Doc. No.:	WG21/N3679
Date:	2013-5-05
Reply to:	Hans-J. Boehm
Phone:	+1-650-857-3406
Email:	Hans.Boehm@hp.com

N3679: Async() future destructors must wait

We've had repeated debates about the desirability of having futures returned by async() wait in their destructor for the underlying task to complete. See for example, N3630, and it's predecessor N3451. This had turned into a particularly sensitive issue, since future destructors do not block consistently, but only when returned from async(), potentially making them difficult to use in general purpose code.

A number of the older papers, e.g. N3630, argued that future destructors should not block at all. Here we argue that such a change would be too much: It would introduce subtle program bugs, which are likely to be exploitable as security holes. A very similar argument was presented, in slide form, at the Bristol SG1 meeting. It contributed to an alternate proposal, N3637, which was almost voted into the working paper.

The only point of this paper is to document more of the discussion leading to N3637 in the interest of avoiding future repetition.

The basic issue

Futures returned by async() with async launch policy wait in their destructor for the associated shared state to become ready.
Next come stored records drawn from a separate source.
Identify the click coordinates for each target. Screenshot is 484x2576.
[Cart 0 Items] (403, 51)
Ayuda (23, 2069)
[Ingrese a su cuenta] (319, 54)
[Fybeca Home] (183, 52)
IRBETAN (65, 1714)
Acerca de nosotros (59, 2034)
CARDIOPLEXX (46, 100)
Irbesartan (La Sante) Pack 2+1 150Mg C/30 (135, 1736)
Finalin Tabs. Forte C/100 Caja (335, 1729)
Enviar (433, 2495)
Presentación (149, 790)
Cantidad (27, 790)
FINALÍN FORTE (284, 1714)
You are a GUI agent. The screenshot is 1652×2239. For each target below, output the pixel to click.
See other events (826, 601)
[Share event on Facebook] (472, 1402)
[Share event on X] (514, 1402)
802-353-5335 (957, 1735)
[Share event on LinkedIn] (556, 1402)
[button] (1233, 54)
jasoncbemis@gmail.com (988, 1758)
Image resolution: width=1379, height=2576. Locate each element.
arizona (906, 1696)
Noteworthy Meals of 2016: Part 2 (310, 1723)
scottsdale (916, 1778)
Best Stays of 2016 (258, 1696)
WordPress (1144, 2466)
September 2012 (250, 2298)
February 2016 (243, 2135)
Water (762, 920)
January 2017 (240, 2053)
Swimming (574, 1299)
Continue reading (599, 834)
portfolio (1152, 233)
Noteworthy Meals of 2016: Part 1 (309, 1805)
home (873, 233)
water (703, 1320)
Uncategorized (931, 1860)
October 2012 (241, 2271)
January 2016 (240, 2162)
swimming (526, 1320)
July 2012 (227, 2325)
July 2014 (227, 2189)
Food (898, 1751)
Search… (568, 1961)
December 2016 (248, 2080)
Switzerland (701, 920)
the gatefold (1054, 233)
This prevents a situation in which the associated thread continues to run, and there is no longer a means to wait for it to complete because the associated future has been destroyed. Without heroic efforts to otherwise wait for completion, such a "run-away" thread can continue to run past the lifetime of the objects on which it depends.

As an example, consider the following pair of functions:

void f() {
  vector<int> v;
  ...
  do_parallel_foo(v);
  ...
}

void do_parallel_foo(vector<int>& v) {
  auto fut = no_join_async([&] {...  foo(v); return ...; });
  a: ...
  fut.get();
  ...
}

If no_join_async() returns a future whose destructor does not wait for async completion, everything may work well until the code at a throws an exception. At that point nothing waits for the async to complete, and it may continue to run past the exit from both do_parallel_foo() and f(), causing the async task to access and overwite memory previously allocated to v way past it's lifetime.

The end result is likely to be a cross-thread "memory smash" similar to that described in N2802 under similar conditions.

This problem is of course avoided if get() or wait() is called on no_join_async()-generated futures before they are destroyed. The difficulty, as in N2802, is that an unexpected exception may cause that code to be bypassed. Thus some sort of scope guard is usually needed to ensure safety. If the programmer forgets to add the scope guard, it appears likely that an attacker could generate e.g. a bad_alloc exception at an opportune point to take advantage of the oversight, and cause a stack to be overwritten. It may be possible to also control the data used to overwrite the stack, and thus gain control over the process. This is a sufficiently subtle error that, in our experience, it is likely to be overlooked in real code.

Not all dangling pointers are created equal

It has repeatedly been argued that this is no worse than existing dangling pointer issues, such as those introduced by lambda expressions with reference captures. Here we argue that it is in fact worse, by contrasting the two corresponding examples in the following table. Both examples operate on a vector v passed in as a parameter. In both cases, the function foo should normally ensure that there are no references to v once foo() returns, since there is no reason to expect that v will still be around. On the left side, we assume a hypothetical no_join_async() whose returned future does not block in its destructor, as above.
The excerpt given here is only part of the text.